Lastly, defendant argues that the court erroneously instructed the jury as to the purpose for which evidence of the similar offenses was admissible. The instruction, generally speaking, follows the language of CALJIC Instruction No. 33, page 54 et seq. Defendant's attack upon the instruction, as given, is that it told the jury that evidence of similar offenses was offered for the purpose of showing that the defendant committed crimes other than the one of which he is accused, and was not limited to the purpose of showing a plan and scheme. A fair reading of the instruction, when considered as a whole, and reasonably interpreted, shows that the court did instruct the jury that such evidence was received "not to prove distinct offenses or continual criminality," but for the "limited purpose only" of showing the identity of the accused, the intent to commit the act charged, or whether it tended to prove the existence of a plan, scheme or system used by defendant and another, or others, to burglarize the offices of motels. [6] An instruction so limiting the application of such evidence was orally given by the trial judge at the time the evidence was admitted. No further cautionary instruction was requested by defendant in this respect and he may not now be heard to complain for the first time on appeal. (People v. Warren, 16 Cal. 2d 103, 116 [104 P.2d 1024]; People v. Zimmerman, 11 Cal. App. 115 [104 P. 590]; People v. Richards, 74 Cal. App. 2d 279, 291 [168 P.2d 435]; People v. Willard, 92 Cal. 482 [28 P. 585], and cases heretofore cited on the subject. See also 8 Cal.Jur., p. 60, § 168; 8 Cal.Jur., pp. 65-66, § 170.)

Certain general instructions offered by defendant were properly refused as covered by other general instructions given. No prejudicial error appears in this respect.

The same questions here presented were presented to the trial court on a motion for new trial, and were considered by it, together with the evidence produced. It is apparent that it felt that grounds for a new trial were not indicated. The record supports this conclusion. [7] In passing on a motion for new trial the judge has very broad discretion [123 Cal. App. 2d 925] and is not bound by conflicts in evidence. Reviewing courts are reluctant to interfere with the decision of the trial court in denying or granting such a motion unless there is a clear showing of an abuse of discretion. (People v. Robarge, 41 Cal. 2d 628 [262 P.2d 14].)

Judgment and order affirmed.

Barnard, P. J., and Mussell, J., concurred.

Data extracts:
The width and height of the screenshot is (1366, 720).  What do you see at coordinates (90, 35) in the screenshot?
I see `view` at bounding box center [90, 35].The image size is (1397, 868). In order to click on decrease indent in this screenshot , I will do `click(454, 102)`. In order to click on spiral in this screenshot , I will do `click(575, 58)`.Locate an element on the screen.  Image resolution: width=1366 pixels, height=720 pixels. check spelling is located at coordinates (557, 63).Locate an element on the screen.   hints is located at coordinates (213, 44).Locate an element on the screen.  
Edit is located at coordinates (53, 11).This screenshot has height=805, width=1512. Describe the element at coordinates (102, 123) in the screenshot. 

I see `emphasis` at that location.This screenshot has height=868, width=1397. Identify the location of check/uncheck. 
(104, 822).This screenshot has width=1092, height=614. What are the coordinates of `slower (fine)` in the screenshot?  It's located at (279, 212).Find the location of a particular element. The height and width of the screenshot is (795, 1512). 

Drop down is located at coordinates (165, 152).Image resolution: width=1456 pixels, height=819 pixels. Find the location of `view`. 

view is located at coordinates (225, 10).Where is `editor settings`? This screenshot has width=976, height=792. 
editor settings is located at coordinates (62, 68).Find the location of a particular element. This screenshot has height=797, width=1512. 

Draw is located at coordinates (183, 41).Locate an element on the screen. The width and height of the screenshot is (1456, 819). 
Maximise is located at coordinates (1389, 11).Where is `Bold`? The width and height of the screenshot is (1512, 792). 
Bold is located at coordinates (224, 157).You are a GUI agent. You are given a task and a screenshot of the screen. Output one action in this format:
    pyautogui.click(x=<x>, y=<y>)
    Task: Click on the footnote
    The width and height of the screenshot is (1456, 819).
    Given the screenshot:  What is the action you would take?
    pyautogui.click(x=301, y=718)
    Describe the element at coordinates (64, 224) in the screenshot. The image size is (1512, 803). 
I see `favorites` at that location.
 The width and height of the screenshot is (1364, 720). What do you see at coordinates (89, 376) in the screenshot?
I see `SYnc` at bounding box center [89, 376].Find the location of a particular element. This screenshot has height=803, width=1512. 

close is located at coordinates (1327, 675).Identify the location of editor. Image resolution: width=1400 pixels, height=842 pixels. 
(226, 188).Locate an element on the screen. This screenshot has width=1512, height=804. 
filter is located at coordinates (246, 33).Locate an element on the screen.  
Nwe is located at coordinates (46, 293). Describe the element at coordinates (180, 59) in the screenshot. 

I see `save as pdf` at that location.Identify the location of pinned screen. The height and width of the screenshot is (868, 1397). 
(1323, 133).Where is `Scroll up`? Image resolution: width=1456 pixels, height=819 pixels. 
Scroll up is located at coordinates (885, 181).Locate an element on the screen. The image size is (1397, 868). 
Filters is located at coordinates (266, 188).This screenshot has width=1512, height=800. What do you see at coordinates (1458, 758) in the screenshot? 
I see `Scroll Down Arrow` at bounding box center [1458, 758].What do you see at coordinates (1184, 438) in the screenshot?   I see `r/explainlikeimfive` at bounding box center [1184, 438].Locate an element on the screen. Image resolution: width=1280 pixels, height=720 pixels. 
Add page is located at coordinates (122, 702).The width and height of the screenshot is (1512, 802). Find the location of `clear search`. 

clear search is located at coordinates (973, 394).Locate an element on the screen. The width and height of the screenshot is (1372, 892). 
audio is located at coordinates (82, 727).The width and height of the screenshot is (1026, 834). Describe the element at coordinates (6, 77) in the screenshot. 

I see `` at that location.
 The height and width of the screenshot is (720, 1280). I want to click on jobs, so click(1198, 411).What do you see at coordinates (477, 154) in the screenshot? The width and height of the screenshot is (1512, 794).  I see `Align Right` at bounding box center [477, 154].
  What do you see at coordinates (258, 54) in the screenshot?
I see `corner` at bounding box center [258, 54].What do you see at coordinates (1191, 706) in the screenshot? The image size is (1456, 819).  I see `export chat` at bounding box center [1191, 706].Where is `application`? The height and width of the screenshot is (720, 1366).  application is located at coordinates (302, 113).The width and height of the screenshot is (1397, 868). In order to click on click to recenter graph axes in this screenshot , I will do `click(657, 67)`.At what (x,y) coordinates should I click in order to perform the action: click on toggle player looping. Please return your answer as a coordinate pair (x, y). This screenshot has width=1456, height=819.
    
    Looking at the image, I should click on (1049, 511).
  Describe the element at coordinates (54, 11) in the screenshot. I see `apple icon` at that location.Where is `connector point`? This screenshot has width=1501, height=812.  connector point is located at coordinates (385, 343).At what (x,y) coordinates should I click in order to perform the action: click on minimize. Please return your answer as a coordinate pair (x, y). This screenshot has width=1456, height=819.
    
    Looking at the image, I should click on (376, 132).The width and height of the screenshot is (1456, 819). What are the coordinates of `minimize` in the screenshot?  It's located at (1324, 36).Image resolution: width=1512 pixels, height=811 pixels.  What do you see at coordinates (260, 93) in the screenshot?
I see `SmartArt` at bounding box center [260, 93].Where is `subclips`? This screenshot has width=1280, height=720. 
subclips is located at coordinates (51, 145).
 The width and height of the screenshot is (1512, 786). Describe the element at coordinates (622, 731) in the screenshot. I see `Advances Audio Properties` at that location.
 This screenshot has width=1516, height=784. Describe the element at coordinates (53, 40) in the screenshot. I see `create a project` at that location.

Exercise directions:
Answer these questions about the opinion excerpt:
1. Which CALJIC instruction does the jury instruction generally follow?
2. Why were certain general instructions offered by the defendant refused?
3. Who concurred?

Task result:
1. CALJIC Instruction No. 33, page 54 et seq.
2. They were covered by other general instructions that were given.
3. Barnard, P. J., and Mussell, J.